[发明专利]一种无饲养层的大鼠精原干细胞的分离培养方法

说明书

本发明公开了一种无饲养层的大鼠精原干细胞的分离培养方法，从出生后7‑9天的雄性大鼠乳鼠睾丸中分离精原干细胞，通过差异贴壁和percoll分离可获得较高纯度的大鼠精原干细胞，所得大鼠精原干细胞使用无滋养层培养体系培养，可长期稳定传代且可向精子发生方向分化。本发明分离培养方法成本低、操作简便，获得的精原干细胞数量可倍增，对于不孕不育的治疗以及濒临灭绝物种资源的保护具有重要意义。

技术领域

本发明涉及生物技术领域，尤其是一种无饲养层的大鼠精原干细胞的分离培养方法。

背景技术

精原干细胞是雄性哺乳动物睾丸内维持精子发生的根源，是一群能够维持自身数目的同时保持自身分化性能的生殖干细胞，可增殖并分化产生大量精子，且属于成体干细胞，可以在动物的体外经过诱导，重编程后变成多潜能干细胞。Kanatsu－Shinohara实验室在2003年成功建立了小鼠精原干细胞体外培养体系，经过10余年的发展，小鼠精原干细胞分离培养技术日臻成熟，但大鼠及人的精原干细胞并无稳定的高效分离与培养细胞系建立。大鼠作为一种常用的试验动物，相比小鼠具有许多诸如易于建造动物模型、易于取材等不可替代的优势，是重要的体内试验研究动物来源。

现有技术常用的分离培养大鼠精原干细胞方法，多数是以出生后7-9天的雄性大鼠为模型，直接用免疫磁珠法或借助流式细胞仪根据抗原抗体反应分选精原干细胞，并使用无血清培养基移种到滋养层细胞上传代培养。
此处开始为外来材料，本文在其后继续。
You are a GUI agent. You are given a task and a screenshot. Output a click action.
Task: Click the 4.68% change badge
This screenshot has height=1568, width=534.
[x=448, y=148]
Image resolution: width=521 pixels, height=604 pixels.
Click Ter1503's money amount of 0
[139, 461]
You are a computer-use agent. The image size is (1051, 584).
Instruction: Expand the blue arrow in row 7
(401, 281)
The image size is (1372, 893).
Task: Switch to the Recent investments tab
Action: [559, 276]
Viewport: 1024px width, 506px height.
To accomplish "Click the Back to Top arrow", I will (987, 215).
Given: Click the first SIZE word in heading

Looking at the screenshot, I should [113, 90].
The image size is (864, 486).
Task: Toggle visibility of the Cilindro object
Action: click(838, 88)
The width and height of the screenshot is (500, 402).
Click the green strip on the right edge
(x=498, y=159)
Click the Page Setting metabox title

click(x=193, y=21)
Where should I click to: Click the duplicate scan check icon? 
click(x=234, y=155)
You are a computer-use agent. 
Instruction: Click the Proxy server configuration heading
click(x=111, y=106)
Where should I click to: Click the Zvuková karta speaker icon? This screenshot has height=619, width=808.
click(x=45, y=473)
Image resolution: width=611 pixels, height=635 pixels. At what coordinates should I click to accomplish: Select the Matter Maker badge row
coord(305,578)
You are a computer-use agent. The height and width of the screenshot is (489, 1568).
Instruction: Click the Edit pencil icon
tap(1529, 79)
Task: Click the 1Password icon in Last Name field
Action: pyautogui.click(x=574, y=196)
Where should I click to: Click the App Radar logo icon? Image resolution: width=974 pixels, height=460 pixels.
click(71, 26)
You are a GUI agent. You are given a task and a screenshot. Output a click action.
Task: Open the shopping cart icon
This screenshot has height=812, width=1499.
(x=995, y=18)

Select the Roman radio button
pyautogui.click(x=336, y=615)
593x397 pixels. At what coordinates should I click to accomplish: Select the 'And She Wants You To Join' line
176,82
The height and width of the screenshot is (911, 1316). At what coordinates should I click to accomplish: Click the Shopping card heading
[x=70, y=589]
但是，现有方法存在多个弊端：第一，目前大鼠并无像小鼠一样的亲和且稳定的STO滋养层细胞系，现存实验多使用小鼠STO做大鼠精原干细胞的兼容性滋养层；第二，使用无血清培养基对培养基营养条件及离子稳定程度要求较高；第三，分离成本较高，由于分离得到的精原干细胞数量较少且纯度不足，要想得到更多的精原干细胞，需要长时间培养，因此，导致培养细胞的各项成本增加。

发明内容

本发明所要解决的技术问题是，提供一种高效分离大鼠精原干细胞的方法，成本低，操作简单，可以从大鼠睾丸中高效分离出高纯度精原干细胞并稳定培养。

为了解决上述技术问题，本发明采用的技术方案是：

一种无饲养层的大鼠精原干细胞的分离培养方法，其特征在于，包括以下步骤：

步骤一、原代分离大鼠精原干细胞：从出生后7-9天的雄性大鼠乳鼠睾丸中分离精原干细胞，通过差异贴壁和percoll分离获得大鼠精原干细胞，具体为：

取7-9天WISTAR雄性大鼠，剖开睾丸白膜，分离暴露曲细精管，加入4ml的HBSS溶解的10μg/ml的IV型胶原酶置于37℃消化；再使用3ml体积的300μg/ml的DNAse洗2-4次，600g离心后沉淀，加入4ml含1mM浓度EDTA的0.25％胰酶轻轻吹打37℃消化；10％血清终止消化后过筛网移除未消化的大块组织；于600g离心5分钟，弃去上清；将细胞以2ml培养基重悬后，加入到预先铺有50％、35％、25％、10％各1ml的percoll使用液的采血管中，整个percoll体系以600g离心50分钟；待离心后，可见50％与35％之间出现密集细胞带，吸出成带部分组分，HBSS清洗两遍后，以3×10⁷个/ml接种培养。

步骤二、对分离出的大鼠精原干细胞使用无饲养层培养体系培养，具体为：

采用含150ng/ml GFRα1、20ng/ml EGF、10ng/ml bFGF的10％血清DMEM/F12培养基，培养基补充成分为6g/L葡萄糖、25mg/L胰岛素、10^-4mol/L维生素C、10mg/L生物素、非必须氨基酸补充液、维生素补充液；4h后移取悬浮细胞组分单独培养，隔天换液，3-4天传代；待3-4日培养后，细胞融合至80％，移去半数上清液，将下层悬浮细胞轻轻吹起，收集后以1：2均匀传代并补充培养基。